Healthy Relationships in School

Feb. 23rd, 2018

If you were to ask your child “What did you do at school today?” they likely answered with a story involving a friend, fellow student or teacher. Relationships are one of the largest aspects of a child’s academic life. A positive interaction with a teacher can help ignite excitement in your child about a certain subject. A negative interaction with a fellow student can make a child not want to go to school the next day. Good or bad, relationships have the potential to make or break a child’s education experience.

Children learn about relationships through a number of ways. They pick things up through movies, music, and television, and they copy the actions of their peers, teachers, siblings, and (of course) parents. Kids are perceptive and easily molded. A positive environment with nurturing relationships set’s your student up for academic success.

Student-Student Relationships
• Students perform better in friendly and supportive environments.
• Students may not participate in class if they are worried they will get made fun of for a wrong answer.
• Students who are bullied or mistreated by their peers may struggle to focus in class, lose excitement for certain classes, or even start to dread school.
• Students, like in life, often have to work on assignments in groups or pairs. Students who struggle to work together may get lower grades.

Student-Teacher Relationships
• Students who feel respected and supported by their teachers are more likely to enjoy their studies and be motivated to try their best.
• Students who feel disrespected or unsupported by their teacher may disconnect from their class or lose interest in certain subjects.
• Students who disrespect a teacher or their classroom rules, may suffer disciplinary consequences or miss out on valuable class time.

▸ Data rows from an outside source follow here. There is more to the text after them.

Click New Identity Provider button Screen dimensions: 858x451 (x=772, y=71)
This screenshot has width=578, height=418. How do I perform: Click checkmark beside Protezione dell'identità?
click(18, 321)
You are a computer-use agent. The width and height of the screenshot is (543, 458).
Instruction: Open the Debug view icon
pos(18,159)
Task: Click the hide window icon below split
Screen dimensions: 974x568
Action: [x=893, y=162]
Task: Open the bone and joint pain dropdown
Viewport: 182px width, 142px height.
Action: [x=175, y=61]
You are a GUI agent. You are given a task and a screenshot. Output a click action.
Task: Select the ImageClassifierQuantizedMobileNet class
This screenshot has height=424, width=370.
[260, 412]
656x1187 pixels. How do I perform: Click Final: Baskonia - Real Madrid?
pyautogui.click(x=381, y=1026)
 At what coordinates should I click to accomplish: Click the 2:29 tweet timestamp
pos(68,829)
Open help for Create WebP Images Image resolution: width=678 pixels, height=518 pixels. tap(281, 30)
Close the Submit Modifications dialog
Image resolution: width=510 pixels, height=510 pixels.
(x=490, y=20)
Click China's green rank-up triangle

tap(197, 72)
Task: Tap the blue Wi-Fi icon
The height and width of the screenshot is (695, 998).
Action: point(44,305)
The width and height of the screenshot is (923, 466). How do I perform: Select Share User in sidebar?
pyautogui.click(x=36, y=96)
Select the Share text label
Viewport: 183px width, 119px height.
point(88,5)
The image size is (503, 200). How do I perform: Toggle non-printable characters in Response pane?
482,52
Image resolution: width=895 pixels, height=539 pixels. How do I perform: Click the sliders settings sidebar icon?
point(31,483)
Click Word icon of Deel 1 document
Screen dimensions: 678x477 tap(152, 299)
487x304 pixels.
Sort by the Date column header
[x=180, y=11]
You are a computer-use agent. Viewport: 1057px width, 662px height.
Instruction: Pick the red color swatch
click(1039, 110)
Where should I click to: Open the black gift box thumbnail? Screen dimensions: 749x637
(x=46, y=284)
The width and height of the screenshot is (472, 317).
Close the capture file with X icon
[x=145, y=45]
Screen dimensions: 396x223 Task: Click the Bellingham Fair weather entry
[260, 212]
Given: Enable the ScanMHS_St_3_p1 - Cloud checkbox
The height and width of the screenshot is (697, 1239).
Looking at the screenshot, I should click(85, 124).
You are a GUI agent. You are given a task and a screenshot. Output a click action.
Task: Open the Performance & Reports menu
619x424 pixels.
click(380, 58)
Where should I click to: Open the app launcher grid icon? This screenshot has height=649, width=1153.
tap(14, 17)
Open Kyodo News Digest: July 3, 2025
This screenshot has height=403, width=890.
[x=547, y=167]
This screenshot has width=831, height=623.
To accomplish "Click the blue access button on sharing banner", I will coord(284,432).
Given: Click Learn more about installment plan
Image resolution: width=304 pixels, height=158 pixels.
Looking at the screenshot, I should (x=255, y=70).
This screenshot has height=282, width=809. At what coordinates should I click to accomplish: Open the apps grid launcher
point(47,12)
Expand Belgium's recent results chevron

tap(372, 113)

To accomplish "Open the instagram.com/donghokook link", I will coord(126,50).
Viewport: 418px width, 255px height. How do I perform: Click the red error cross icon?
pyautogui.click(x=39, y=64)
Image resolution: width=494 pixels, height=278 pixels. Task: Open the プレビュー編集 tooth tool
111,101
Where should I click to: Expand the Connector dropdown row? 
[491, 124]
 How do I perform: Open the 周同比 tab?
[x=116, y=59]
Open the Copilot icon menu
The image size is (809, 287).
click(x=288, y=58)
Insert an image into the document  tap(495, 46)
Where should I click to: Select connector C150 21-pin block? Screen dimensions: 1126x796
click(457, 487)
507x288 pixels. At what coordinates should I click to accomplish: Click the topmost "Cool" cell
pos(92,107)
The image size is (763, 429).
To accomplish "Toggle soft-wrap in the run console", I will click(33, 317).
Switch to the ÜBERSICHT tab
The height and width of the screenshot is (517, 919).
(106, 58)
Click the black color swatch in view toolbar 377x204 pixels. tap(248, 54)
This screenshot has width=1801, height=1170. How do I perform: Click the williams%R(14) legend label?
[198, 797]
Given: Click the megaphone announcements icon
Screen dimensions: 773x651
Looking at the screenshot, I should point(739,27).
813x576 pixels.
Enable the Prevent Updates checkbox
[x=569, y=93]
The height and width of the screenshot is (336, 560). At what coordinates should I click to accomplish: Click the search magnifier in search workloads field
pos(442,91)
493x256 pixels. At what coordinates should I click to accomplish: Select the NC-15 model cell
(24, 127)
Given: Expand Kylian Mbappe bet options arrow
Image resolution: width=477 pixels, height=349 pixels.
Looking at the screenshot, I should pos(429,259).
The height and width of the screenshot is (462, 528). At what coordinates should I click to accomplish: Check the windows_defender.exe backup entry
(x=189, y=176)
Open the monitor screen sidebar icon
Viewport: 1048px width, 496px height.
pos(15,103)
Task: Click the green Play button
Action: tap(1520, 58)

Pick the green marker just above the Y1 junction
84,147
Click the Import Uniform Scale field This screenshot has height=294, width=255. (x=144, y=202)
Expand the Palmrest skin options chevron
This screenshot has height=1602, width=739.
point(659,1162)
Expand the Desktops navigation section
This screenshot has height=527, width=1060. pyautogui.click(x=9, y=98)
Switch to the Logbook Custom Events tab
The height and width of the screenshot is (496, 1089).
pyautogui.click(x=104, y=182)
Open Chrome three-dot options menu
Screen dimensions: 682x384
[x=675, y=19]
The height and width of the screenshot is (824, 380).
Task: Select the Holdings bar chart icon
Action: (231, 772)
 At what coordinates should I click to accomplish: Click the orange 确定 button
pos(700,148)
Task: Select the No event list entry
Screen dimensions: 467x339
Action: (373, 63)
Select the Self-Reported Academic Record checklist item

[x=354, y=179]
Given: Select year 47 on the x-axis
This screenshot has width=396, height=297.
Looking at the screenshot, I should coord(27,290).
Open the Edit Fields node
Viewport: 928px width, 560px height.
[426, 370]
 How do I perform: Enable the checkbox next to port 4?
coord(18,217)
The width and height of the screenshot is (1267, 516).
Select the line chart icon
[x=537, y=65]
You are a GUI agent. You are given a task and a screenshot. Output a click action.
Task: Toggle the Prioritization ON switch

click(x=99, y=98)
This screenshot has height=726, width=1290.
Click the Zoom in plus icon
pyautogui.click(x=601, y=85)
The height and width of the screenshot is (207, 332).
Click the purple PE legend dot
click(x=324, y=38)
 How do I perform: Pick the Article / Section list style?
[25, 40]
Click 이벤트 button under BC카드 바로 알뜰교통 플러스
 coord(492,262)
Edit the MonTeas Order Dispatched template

Student – Parent Relationships
• Negative emotions or unhealthy relationships at home can follow children into the classroom
• Students in emotional distress or who feel unsupported may have difficulty concentrating in class.
• Children develop most of their social cues from the adults in their life. Watch your own social habits and relationships your child observes.
• Parents can help their child develop strong relationships by teaching them healthy boundaries. Talk to your child about:

o Appropriate vs. inappropriate touching
o How to handle disagreements
o Respecting the personal space of others
o Learning to trust without trusting too easily
o Being able to be friends or in a relationship with someone without losing their identity
o How to say “no” and how to respect others when they say “no”

If your student is struggling with relationships either at home or in school there are resources that can help. Most schools offer counseling services for issues with peers and even adults. If you think your child is getting bullied or having issues with a teacher, contact your school administrator ASAP. It is better to be overly cautious than wait till your child’s grades drop or they act out.